Give a verbatim copy of the lines below, minus the pictures.

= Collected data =

+ + + + +

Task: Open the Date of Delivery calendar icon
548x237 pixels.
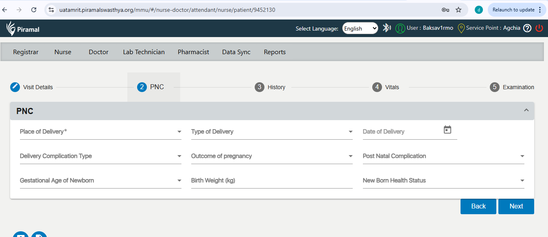Action: pyautogui.click(x=448, y=130)
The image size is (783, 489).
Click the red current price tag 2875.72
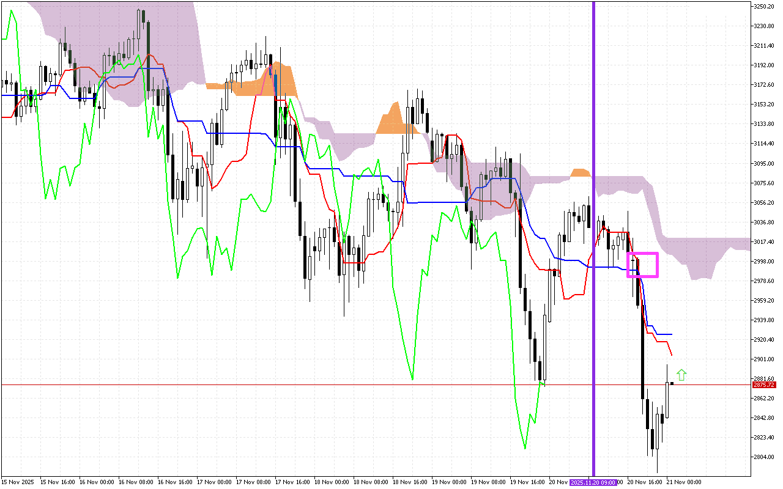[763, 385]
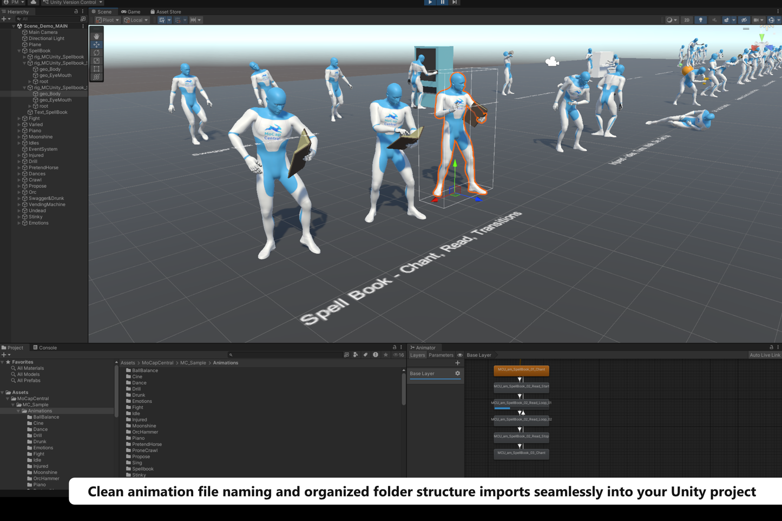The height and width of the screenshot is (521, 782).
Task: Click Auto Live Link in the Animator
Action: (765, 355)
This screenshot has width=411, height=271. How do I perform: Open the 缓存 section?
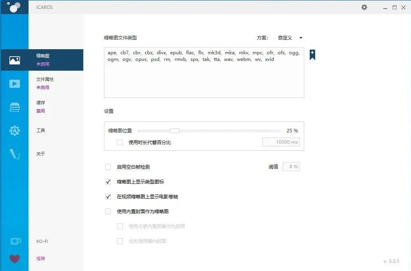pos(41,103)
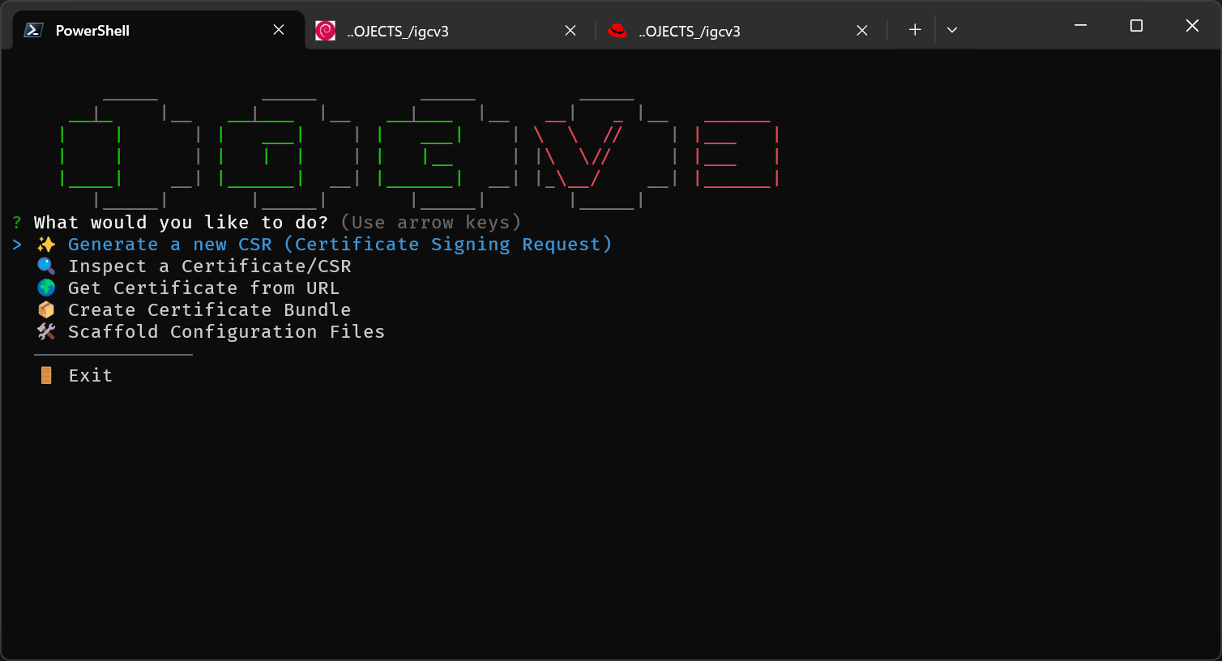Click the Red Hat icon on the third tab

tap(618, 31)
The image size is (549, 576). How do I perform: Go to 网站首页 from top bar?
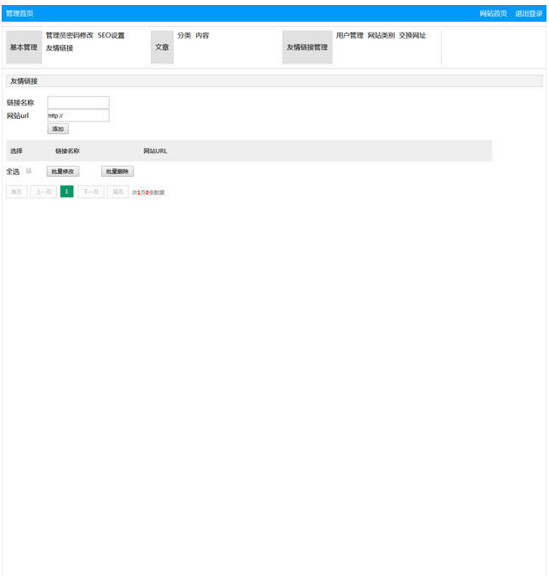493,13
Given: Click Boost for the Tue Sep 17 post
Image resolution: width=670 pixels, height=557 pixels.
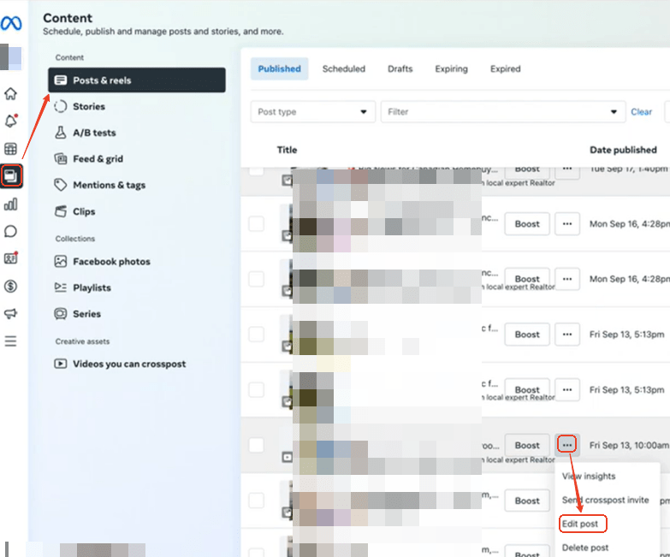Looking at the screenshot, I should click(x=527, y=169).
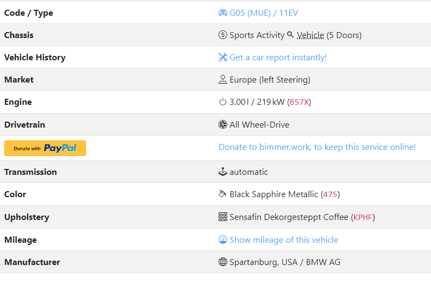
Task: Click the wrench icon in Vehicle History row
Action: pos(223,57)
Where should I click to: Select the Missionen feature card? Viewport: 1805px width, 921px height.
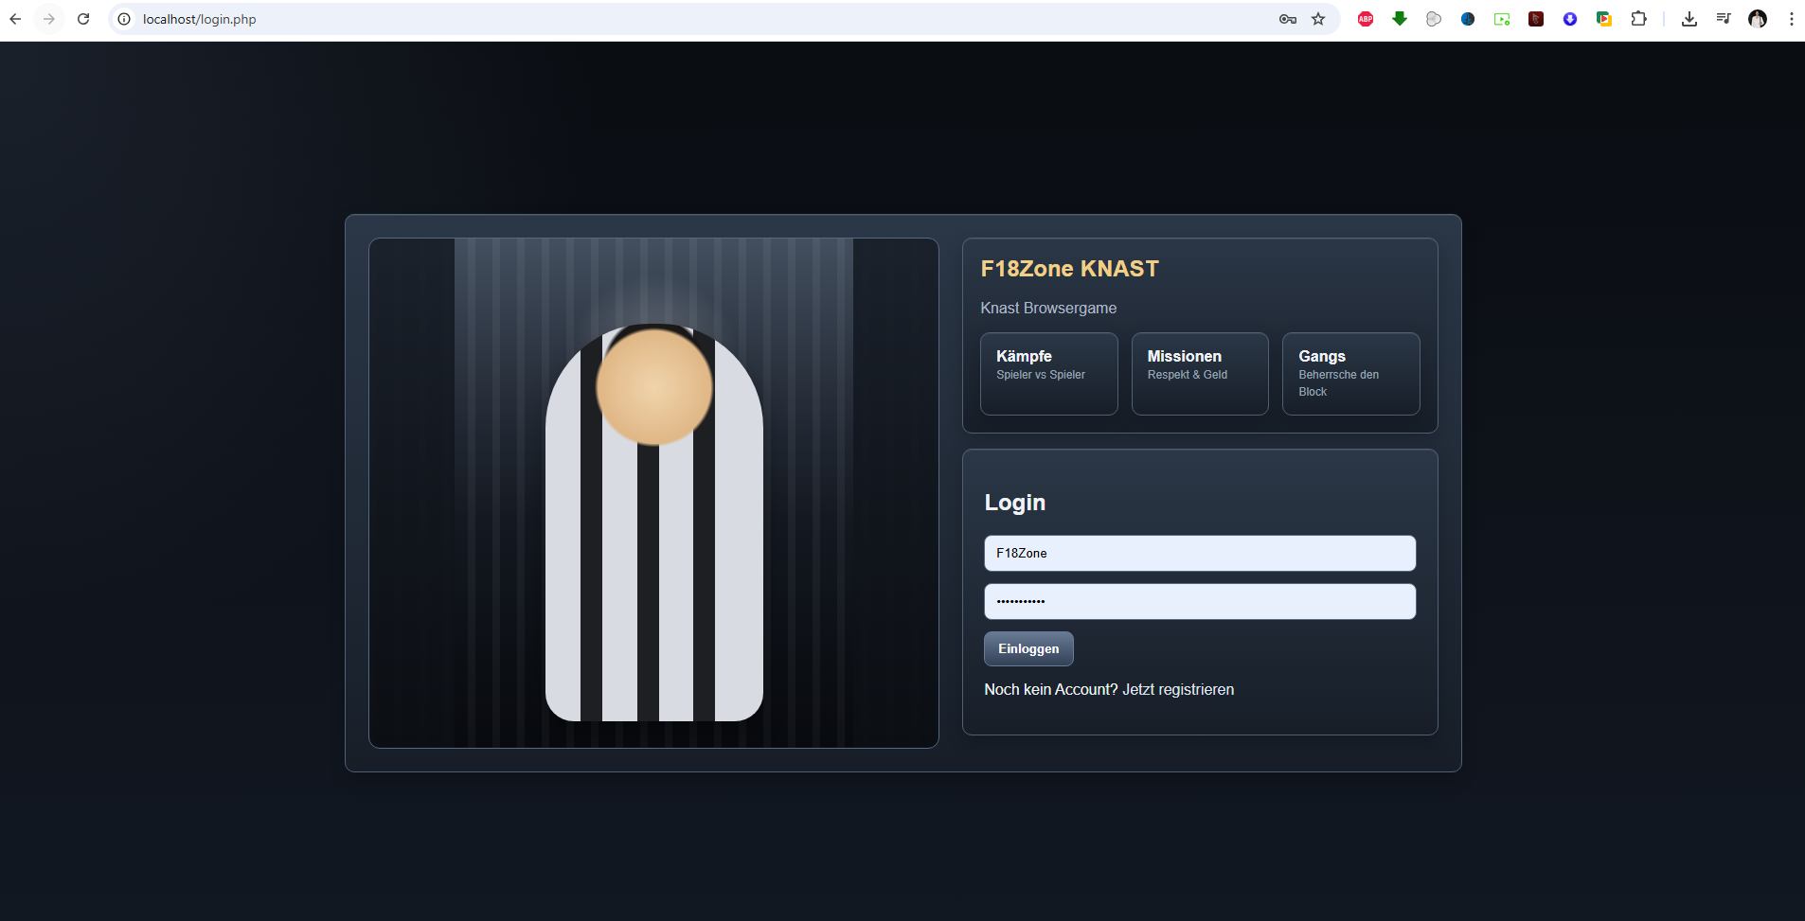(x=1199, y=374)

+ + + + +

= FINAL ANSWER =
Task: Open the Date of Delivery calendar icon
548x237 pixels.
Action: pyautogui.click(x=448, y=130)
The image size is (783, 489).
Click the red current price tag 2875.72
[763, 385]
The height and width of the screenshot is (521, 782).
Task: Click Auto Live Link in the Animator
Action: (765, 355)
This screenshot has width=411, height=271. How do I perform: Open the 缓存 section?
pos(41,103)
Click the Red Hat icon on the third tab

tap(618, 31)
The image size is (549, 576). How do I perform: Go to 网站首页 from top bar?
493,13
Given: Click Boost for the Tue Sep 17 post
Image resolution: width=670 pixels, height=557 pixels.
Looking at the screenshot, I should click(x=527, y=169).
Task: Click the wrench icon in Vehicle History row
Action: pos(223,57)
Where should I click to: Select the Missionen feature card? Viewport: 1805px width, 921px height.
(x=1199, y=374)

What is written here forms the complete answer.